Other people who make the term meaningful are those who are accountants. They enter into their ledgers all who have not paid their bills and continue sending reminders. But in this case they never are posted except in the memory banks of those who feel injured, insulted and offended. The guilty parties have long forgotten whatever incidents had triggered the grudge held against them. The keeper of the book of offenses, however, has not forgotten, nor will she. “Maybe God can forgive—but not me! I will never forget what she [or he] had done to me.” [Meaning, of course, they will never forgive.] How sad and lonely are they who are so filled with thoughts of revenge.
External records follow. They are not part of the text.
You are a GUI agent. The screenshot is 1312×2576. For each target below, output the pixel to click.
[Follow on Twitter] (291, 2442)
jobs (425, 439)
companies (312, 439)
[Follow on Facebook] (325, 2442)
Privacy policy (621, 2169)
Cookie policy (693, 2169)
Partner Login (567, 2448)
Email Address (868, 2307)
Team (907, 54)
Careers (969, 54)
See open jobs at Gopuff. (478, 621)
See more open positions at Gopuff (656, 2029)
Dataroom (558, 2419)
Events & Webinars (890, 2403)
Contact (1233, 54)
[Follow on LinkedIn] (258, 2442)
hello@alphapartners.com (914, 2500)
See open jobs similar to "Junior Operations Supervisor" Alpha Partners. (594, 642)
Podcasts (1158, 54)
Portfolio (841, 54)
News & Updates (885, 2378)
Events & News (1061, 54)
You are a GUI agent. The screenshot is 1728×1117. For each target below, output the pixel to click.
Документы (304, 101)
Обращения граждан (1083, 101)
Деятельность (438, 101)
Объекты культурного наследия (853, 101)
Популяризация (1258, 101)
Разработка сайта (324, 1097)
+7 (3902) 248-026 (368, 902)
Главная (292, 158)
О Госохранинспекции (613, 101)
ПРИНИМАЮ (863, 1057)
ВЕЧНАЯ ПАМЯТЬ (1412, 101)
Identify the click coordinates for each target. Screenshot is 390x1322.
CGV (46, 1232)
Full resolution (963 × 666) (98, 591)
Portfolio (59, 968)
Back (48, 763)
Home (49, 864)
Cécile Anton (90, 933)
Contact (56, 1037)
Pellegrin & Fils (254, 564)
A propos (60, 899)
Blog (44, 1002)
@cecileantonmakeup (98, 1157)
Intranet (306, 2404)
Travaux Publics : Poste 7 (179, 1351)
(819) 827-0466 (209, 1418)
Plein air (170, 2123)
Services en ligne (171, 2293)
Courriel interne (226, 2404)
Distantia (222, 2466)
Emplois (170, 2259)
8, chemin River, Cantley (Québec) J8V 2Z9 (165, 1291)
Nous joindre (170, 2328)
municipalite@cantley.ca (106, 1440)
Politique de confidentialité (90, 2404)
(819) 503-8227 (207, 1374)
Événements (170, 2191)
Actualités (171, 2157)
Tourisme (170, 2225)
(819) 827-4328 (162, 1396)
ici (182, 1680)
How much they lose in life because they have a dark closet in their souls where those accounts are stored away and relished with each remembrance of their contents.
What a shock it will be for those who harbor offenses done to them when they reach the Kingdom of heaven. Imagine passing from this lifetime and being welcomed into the eternal joy of light, peace, and the countenance of Christ, only to squint through the intense brightness and find there the targets of all their bitterness and hatred standing in glory among the angels and saints. Would it then be heaven or somewhere else?
St. Paul is saying that love won’t let that happen. When we are in love with the Lord, we love all that He loves. If He forgives all who had wronged Him, who are we to hold grudges, remember offenses, and write them in the ledgers of our memories in indelible ink? What if Lord Jesus were to place before us the record of all our own sins from our infancy to the day we die? “Your sins are forgiven,” He said. Remember the parable of the man forgiven a million dollars he cheated from his master, only to demand five dollars from the one who owed him that pittance [Luke 6].
Angels don’t really have wings. They fly because they carry no burdens of revenge. Saints are like them. To imitate them is to snip the cords of whatever keeps you bound to the earth. Let your prayers include the wish to be liberated from the remembrance of whatever was done to offend you, insult you, humiliate you, mock you, even abuse you physically so that you can let your soul rise to greet the Lord when He comes to claim you as one of His own.